The challenges of the London Market’s soft market cycle are being amplified by new technologies, according to Jamie McDonnell, Director, London Market at Guidewire.

Jamie expressed the need to consider the impact of AI and LLMs on a soft market, while speaking at the Guidewire Connections 2025 breakout session - The Soft Market Playbook: Protecting Profitability in the London Market - alongside panelists Jeffrey Crawford, Programme Director at Beazley, and Des Burke, Group Chief Operating Officer at Tokio Marine HCC, and moderator Sebastian Company Has, Senior Product Marketing Manager at Guidewire.

Reports of the London Market softening surfaced in late-2024, with  major brokers like Aon and Marsh confirming the trend in early 2025. As Jamie outlined, there are four traditional approaches to surviving a soft market, two relating to capacity and two that tackle the expense ratio.

“You might change your reinsurance strategy slightly,” Jamie explained, “buying more reinsurance in certain lines of business. You might look at your retentions in that area as well, so that you're passing on more of that risk.”

Jamie added that some underwriters may step away from certain lines of business completely if rates are heavily eroding underwriting profit.

From an expense ratio standpoint, Jamie outlined that the typical approach would be to look for process-related efficiencies so as to absorb the increased exposure needed to hit the premium results seen in harder markets. He also added: “If you're able to innovate and go into new lines of business, that eases the pressure somewhat.”

However, while new innovations have been playing a key role in managing expense ratios and reducing product speed to market for some time, not all insurers have been able to scale these solutions.  This is expected to cause the gap to widen between those that can and cannot thrive in a soft London Market.

“This is probably the first soft market cycle where we've had the prevalence of AI and LLMs being accessible by practitioners in their day-to-day roles,” Jamie said.

“Over the last five years, in the London Market we’ve seen more facilitation of business, with things like algorithmic underwriting.”

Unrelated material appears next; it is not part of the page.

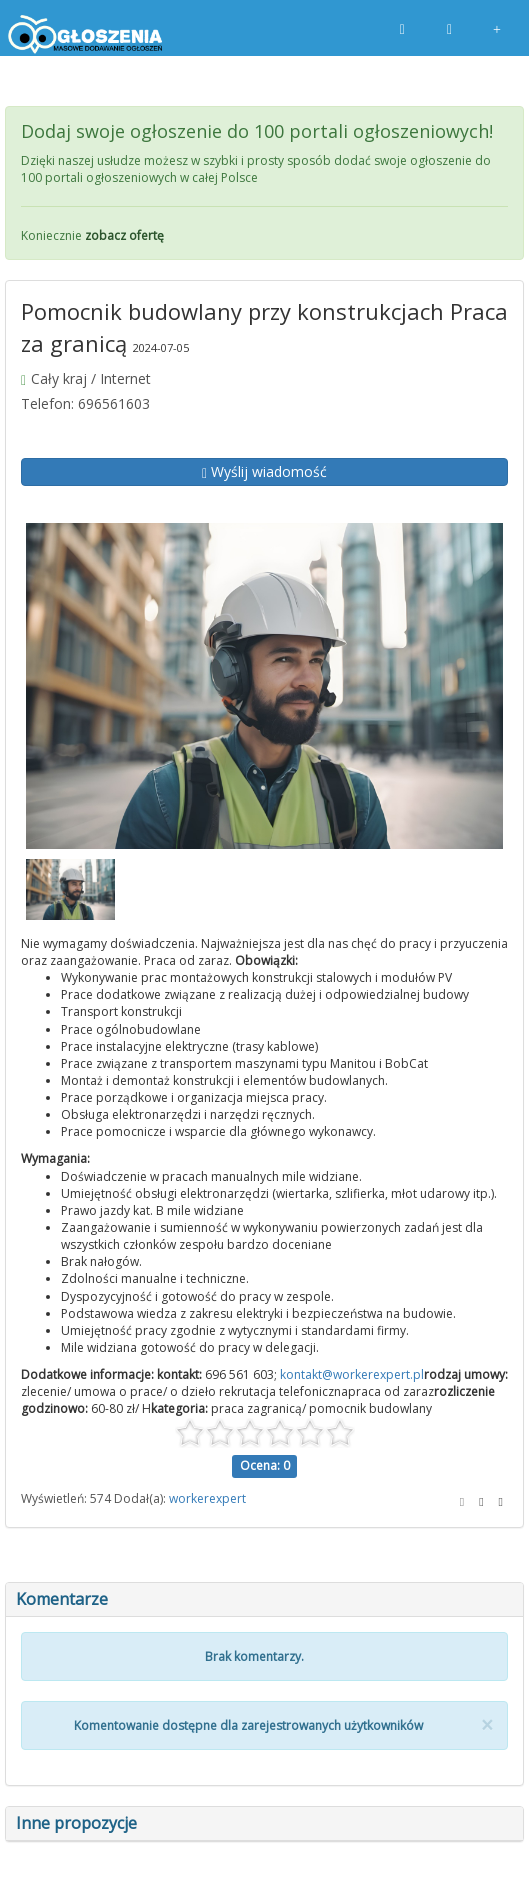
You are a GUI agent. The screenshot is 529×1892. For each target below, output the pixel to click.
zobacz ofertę (124, 235)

He added: “Modern core technology helps underwriting teams to actually innovate and create completely new products, with faster product speed to market, and the ability to really scale the distribution of that new product proposition.”

These innovations have played a significant role in operating ratios, when looking at underwriting performance for 2024 within the London Market - and the disparity caused is stark.

“You have a number who provide operating ratios at 70% - 75%, which is obviously fantastic performance. But you equally have those at the high 90s percentage point, despite writing very similar lines of business. That 20-point differential is not really sustainable, and we certainly haven't seen them in previous soft market cycles.”

During the session, Jamie predicted that the widening gap between the carriers innovating and using new technologies and those that do not could prove to be an existential threat during a soft London Market.

“I think there will be a lot more M&A activity,” Jamie explained. “Insurers who were already operating at combined ratios in the 90s during a hard market, or who can’t mobilise and do that peer-to-peer integration, will feel the pressure.”